Data for analysis below:

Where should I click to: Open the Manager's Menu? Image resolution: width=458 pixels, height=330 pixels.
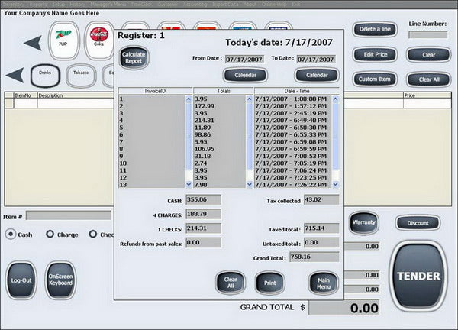point(108,5)
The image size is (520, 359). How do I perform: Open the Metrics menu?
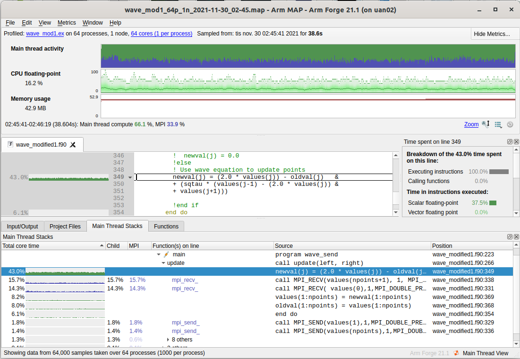coord(67,23)
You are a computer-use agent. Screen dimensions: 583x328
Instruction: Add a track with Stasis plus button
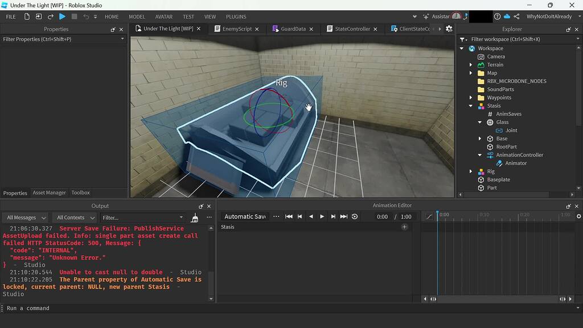point(405,227)
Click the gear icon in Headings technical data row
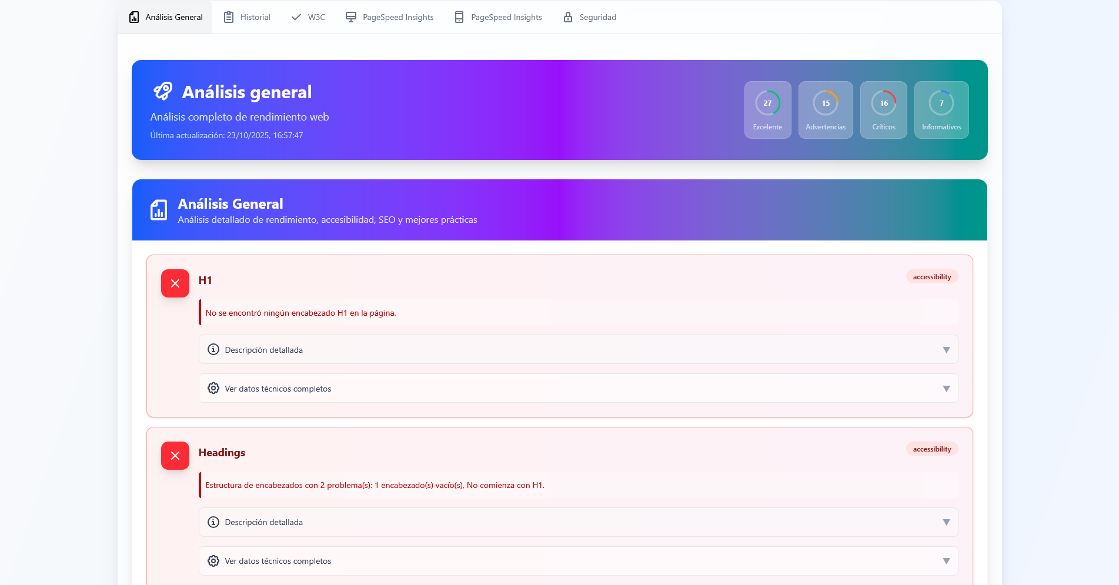 (213, 561)
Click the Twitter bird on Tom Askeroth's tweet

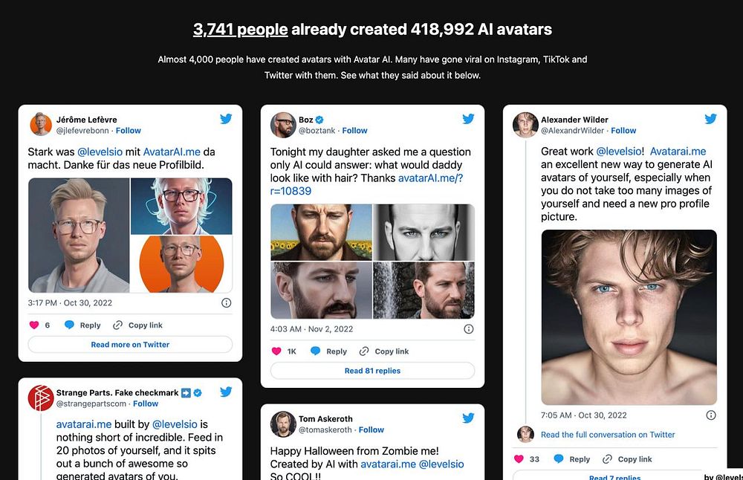[468, 418]
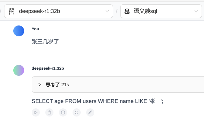Click the user message 张三几岁了

click(x=45, y=42)
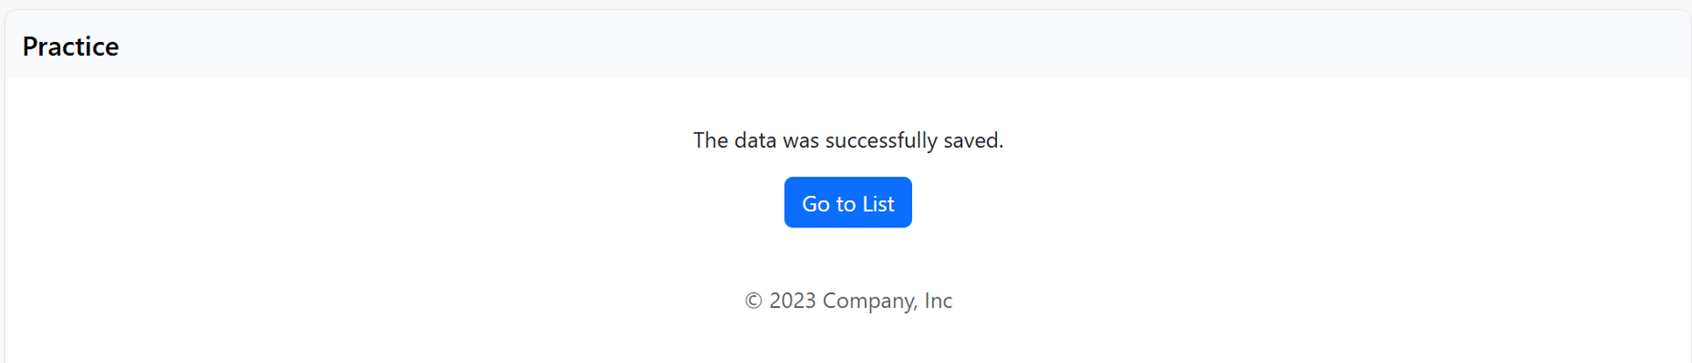Click the Practice text in top bar
Image resolution: width=1692 pixels, height=363 pixels.
[71, 46]
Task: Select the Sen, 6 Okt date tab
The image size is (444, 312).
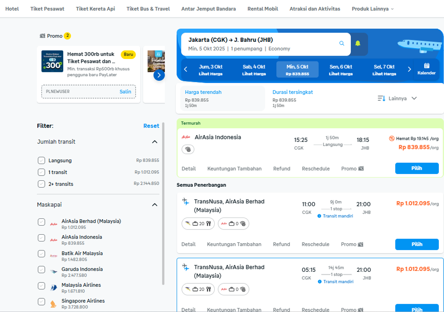Action: click(x=340, y=69)
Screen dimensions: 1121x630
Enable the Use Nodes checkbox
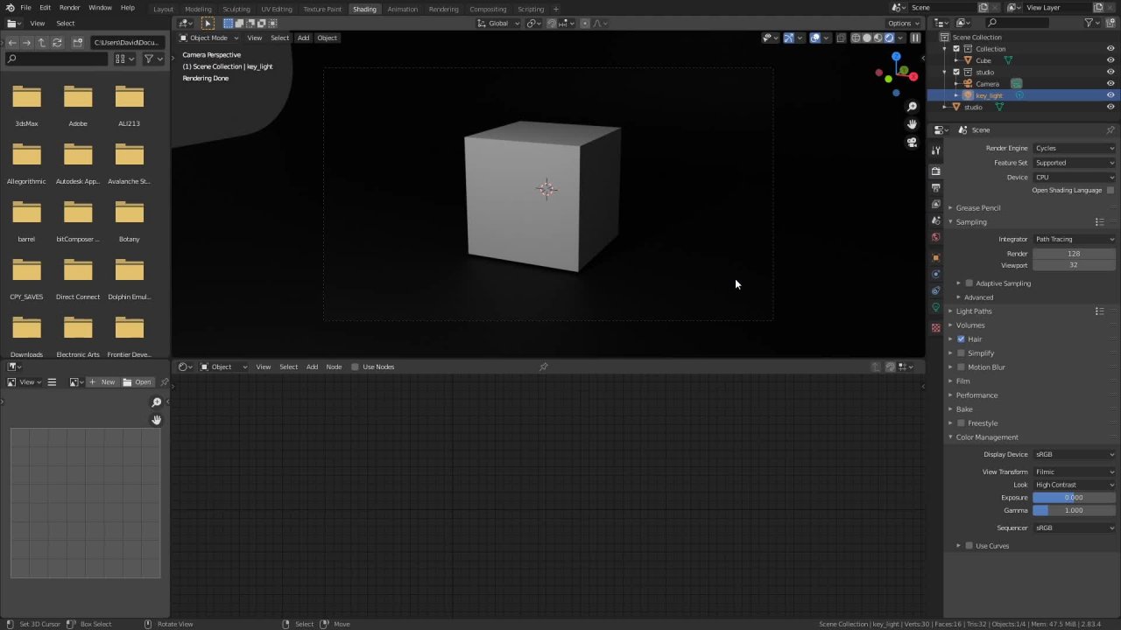tap(355, 367)
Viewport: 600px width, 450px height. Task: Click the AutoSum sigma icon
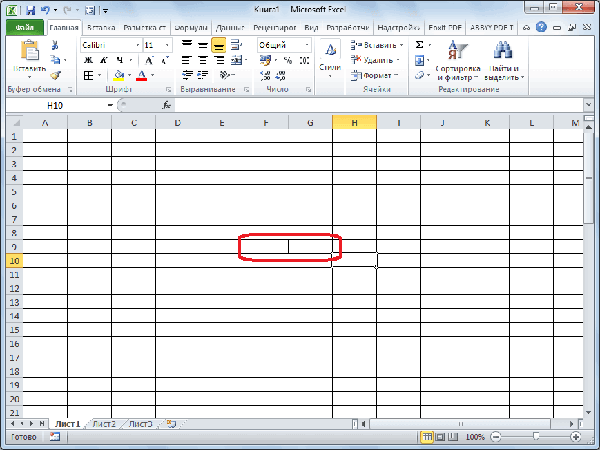tap(419, 45)
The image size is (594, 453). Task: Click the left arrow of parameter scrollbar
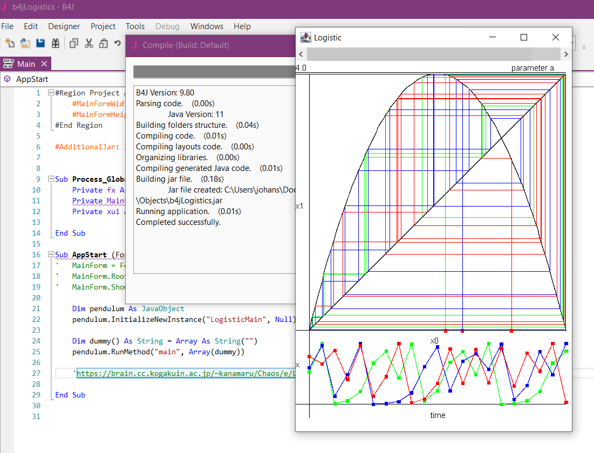pos(301,54)
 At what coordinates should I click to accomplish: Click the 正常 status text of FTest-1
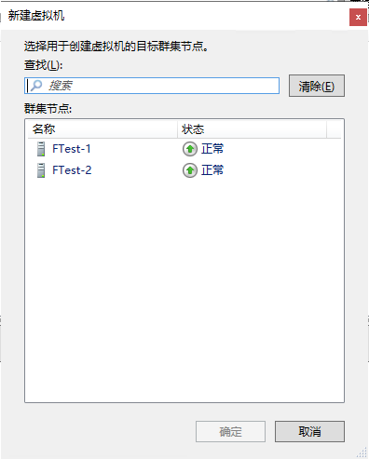(212, 149)
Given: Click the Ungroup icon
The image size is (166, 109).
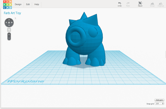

End of Data for analysis.

- _Your objective_:
With the pictures excluded, the line containing "Task: Select the Sen, 6 Okt date tab" and every line after it through the end of the data above are to be transcribed exactly, and nothing more.

- _Answer for the task_:
Task: Select the Sen, 6 Okt date tab
The image size is (444, 312).
Action: click(x=340, y=69)
Screen dimensions: 1121x630
Enable the Use Nodes checkbox
tap(355, 367)
Viewport: 600px width, 450px height. Task: Click the AutoSum sigma icon
tap(419, 45)
The image size is (594, 453). Task: Click the left arrow of parameter scrollbar
pos(301,54)
 At what coordinates should I click to accomplish: Click the 正常 status text of FTest-1
(212, 149)
Given: Click the Ungroup icon
The image size is (166, 109).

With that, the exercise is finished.